In practice, this is aimed at employers who deliberately flout the law in order to exploit vulnerable employees and undercut legal competitors. Those who are merely careless or negligent will generally be dealt with via a civil penalty.
When enrolling any new employee into the company, employers must check and copy specific original documentation. In fact, the UK government sets out when checks must be made, how to check visa authenticity and what documents employers need to photocopy and retain to prove they have hired staff legally.
These checks must be made before employment begins, but employers should always make sure to continually check the visas of employees with time-limited immigration status. Even if the employer is unaware an employee's visa has expired, they still face the risk of a civil penalty and criminal prosecution.
Can I just fire them?
If it comes to light that a company has an employee who is no longer permitted to work in the UK, the employer should remain level-headed, as terminating the employee's contract could carry greater risks.
A termination of contract to avoid any potential accusation of non-compliance on the immigration laws could expose the employer to claims of discrimination or unfair dismissal, especially where the employee has been with the organisation for two years or more.
However, employers who take a more passive approach and suspend the employee from work, or send them on 'gardening leave', are still at risk of a civil penalty, as the person is still technically employed despite not being permitted to work.
Therefore, employers who find themselves in such a position must carefully consider all of the facts and options available to proceed in a law-abiding manner.
Options for employers
A revoked visa, for example, will require an almost immediate response, and may relate to a conduct issue. On the other hand, an expiring visa may have a longer lead time to address, during which the employer could support the employee in applying for alternative immigration routes under which they can retain the employee.
In this instance, the employee should demonstrate that they have submitted an application to extend further leave to remain with the Home Office prior to the expiry date, and that this is in active consideration. This can be verified using the Home Office Employer Checking Service.
'Overstayers' may be able to invoke the 28-day grace period, allowing them time to address their situation with the Home Office and providing the employer with more time to investigate their options.
Your sponsor licence
Even if an employee with a working visa complies with the law, if the employer loses their sponsor licence, the employee's respective certificates of sponsorship will be cancelled, and their visas limited to 60 days, or however long remains on the visas where less than 60 days. The employee would then have to leave their job and the UK unless they make a new visa application within that time.

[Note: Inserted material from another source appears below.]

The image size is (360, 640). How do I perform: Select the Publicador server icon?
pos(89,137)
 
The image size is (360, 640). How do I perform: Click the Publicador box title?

Likewise, if an individual is subject to a TUPE - regulations that preserve employees' terms and conditions when a business or undertaking is transferred to a new employer - visas will be limited to 60 days or less if the new employer does not renew their licence within 28 days.
Avoiding the risk
The most effective strategy for UK businesses to manage the risk of right-to-work compliance is through robust procedures implemented consistently across the organisation, to prevent illegal working arising in the first place.
A systematic approach to checking documents should cover all new employees, with further scheduled checks every 12 months for those with time-limited permission.
Overall, a formal right-to-work process will help minimise the risk of illegal employment and should enable the employer to rely on the 'statutory excuse' as a defence, in the event of unintentionally employing someone unlawfully, even where their status changes during the course of employment.